Published:  23 January, 2023

Harpers caught up with some of the leading experts in the trade to share their top predictions for 2023.

In no particular order, here are some of the top trends set to make their mark in the year ahead.

1. Energy/supply chain optimisation

Carmel Kilcline MW, head of food technology – BWS, Soft Drinks And Juice at Marks & Spencer

“The two areas vital to the success of our drinks portfolio are currently energy/supply chain optimisation and digital engagement with consumers – and that will all continue in 2023.

“The first consists of embracing technologies which improve energy efficiency at wineries and in vineyards, such as the installation of solar panel technology and advanced water management systems. Health and nutrition are also key to M&S innovation, so the continued development of our low & no ranges is especially hot on our NPD agenda.”

**Set task A:**
Translate this sentence from the article on drinks trade predictions for 2023 into Spanish: "In no particular order, here are some of the top trends set to make their mark in the year ahead."
**Set task B:**
Write out the passage of the article on drinks trade predictions for 2023 from "Harpers caught up" up to and including "the year ahead.".
**Set task C:**
Write the next part of the article on drinks trade predictions for 2023, picking up after its last sentence.

[Records of locating words and elements]
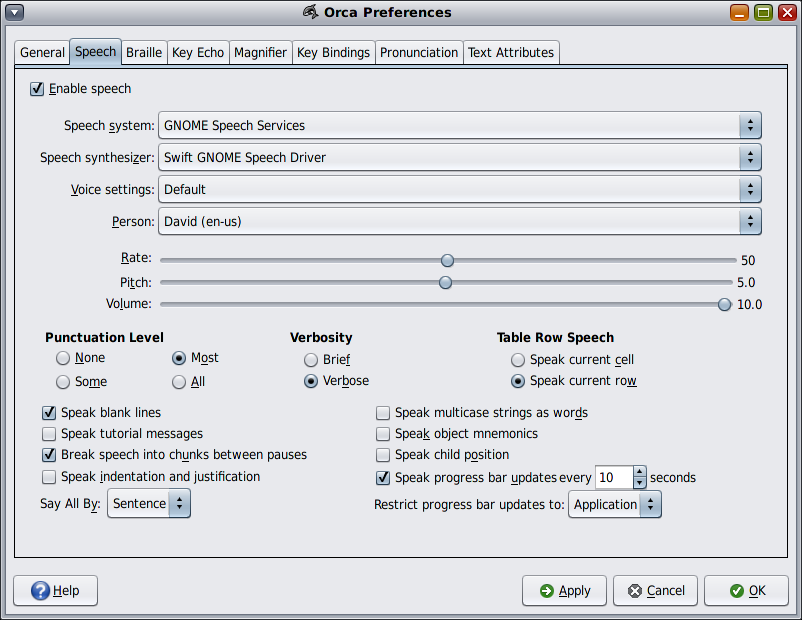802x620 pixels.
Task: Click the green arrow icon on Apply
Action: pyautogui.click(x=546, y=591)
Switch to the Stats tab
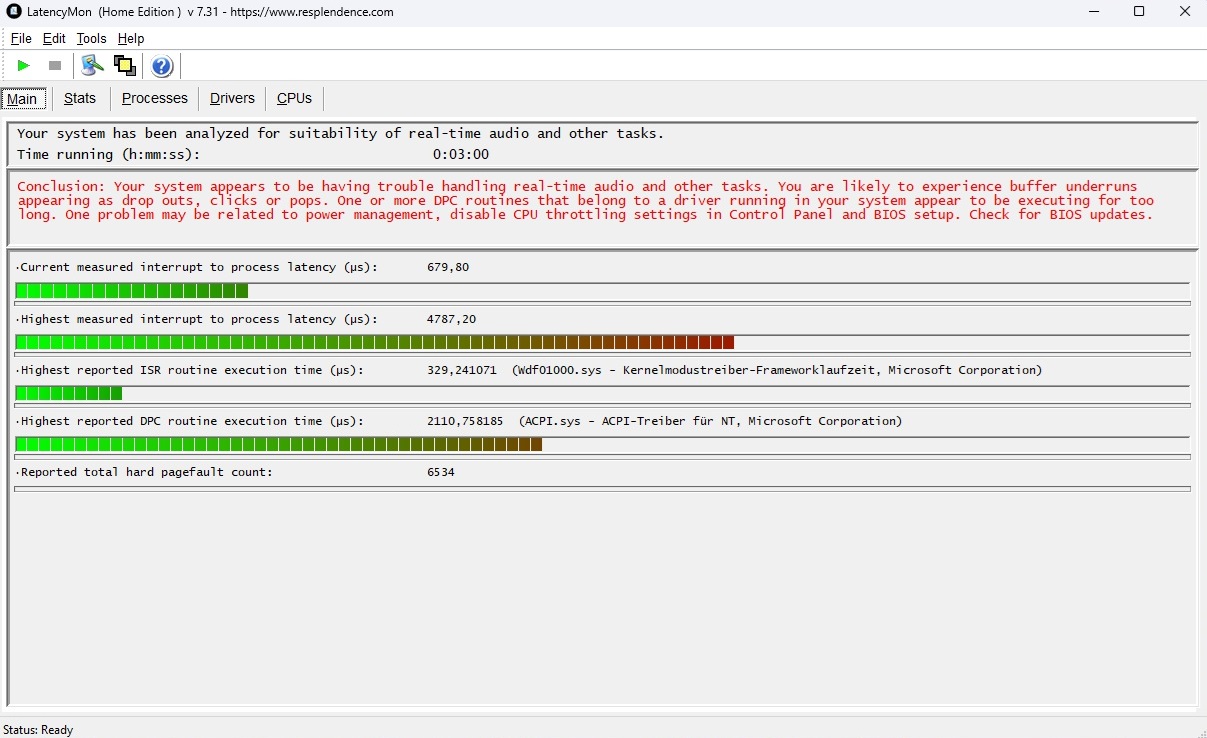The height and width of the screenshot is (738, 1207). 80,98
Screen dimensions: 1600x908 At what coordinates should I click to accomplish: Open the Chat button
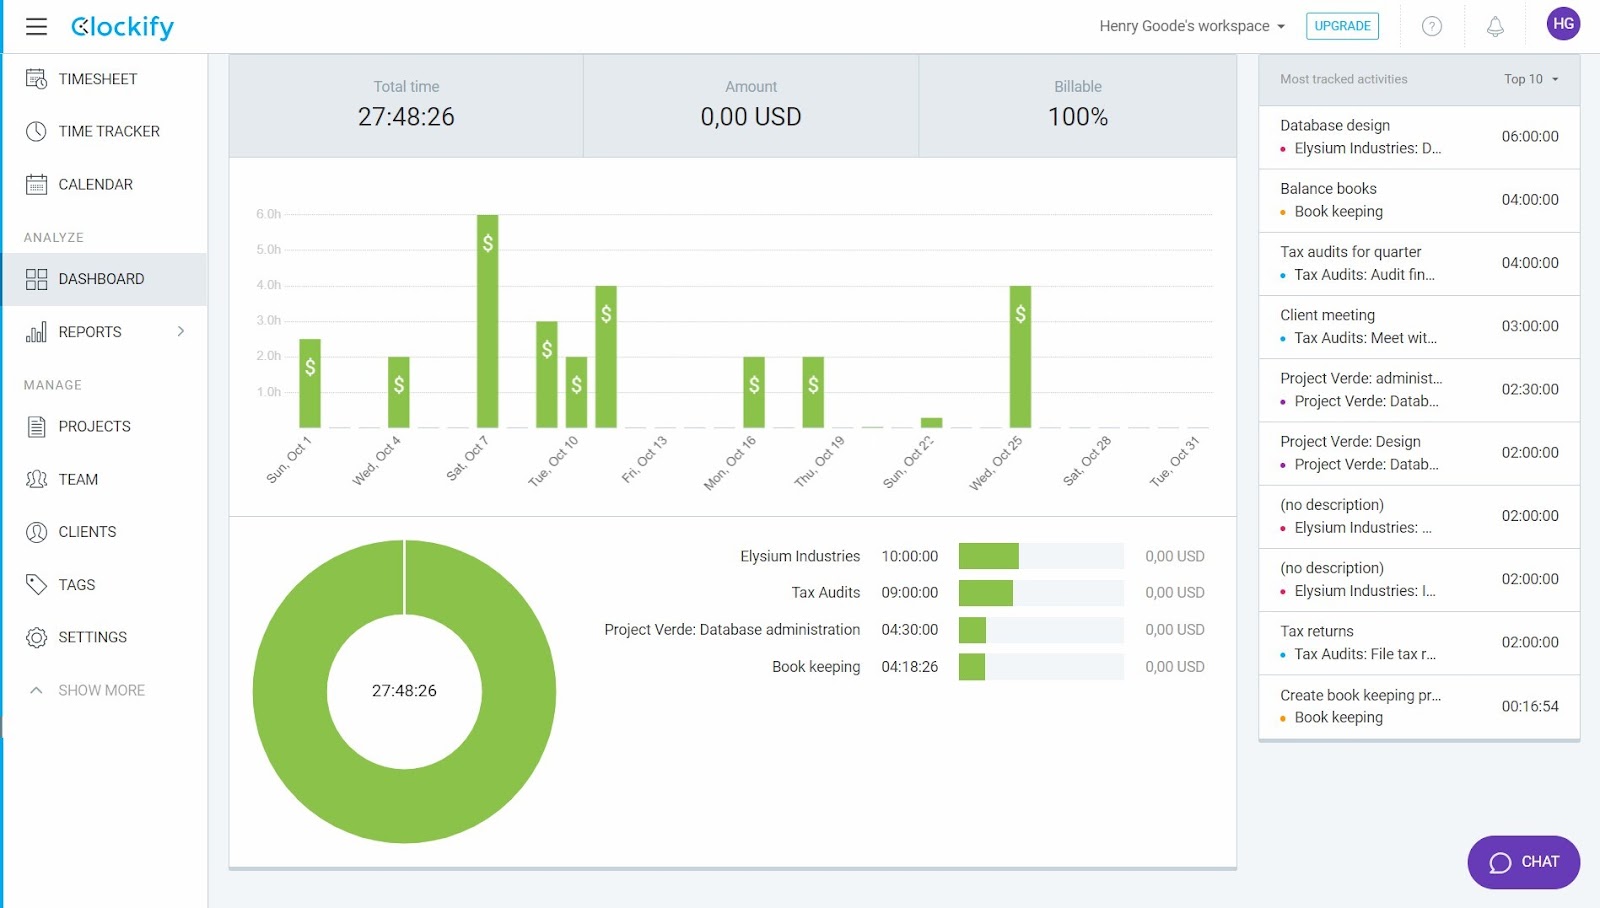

**Response A:**
Sin un orden particular, estas son algunas de las principales tendencias que dejarán su huella en el próximo año.

**Response B:**
Harpers caught up with some of the leading experts in the trade to share their top predictions for 2023.

In no particular order, here are some of the top trends set to make their mark in the year ahead.

**Response C:**
2. Borderless wine

Spiros Malandrakis, head of research for alcoholic drinks, Euromonitor

“The top trends for me in 2023 include the concept of borderless wine, which follows the idea that environmental disaster will make production impossible in traditional producing nations. So, producers will increasingly look towards solutions such as a pan-European wine, where there is no specific region or country. As far as I know, there is only one real producer doing this at the moment, but 2022 was one of the hottest years on record in Europe and the UK had its hottest day in 100 years. In four decades’ time, many believe making wine in Champagne will not be possible. The concept is really radical. It would involve a complete rethink about what ‘wine’ means.

“Elsewhere, of course, there is the future of cannabis, which has grown massively in the US over the past couple of years. Germany is due to legalise cannabis within the next year. Afterwards, we will see a domino effect across Europe.”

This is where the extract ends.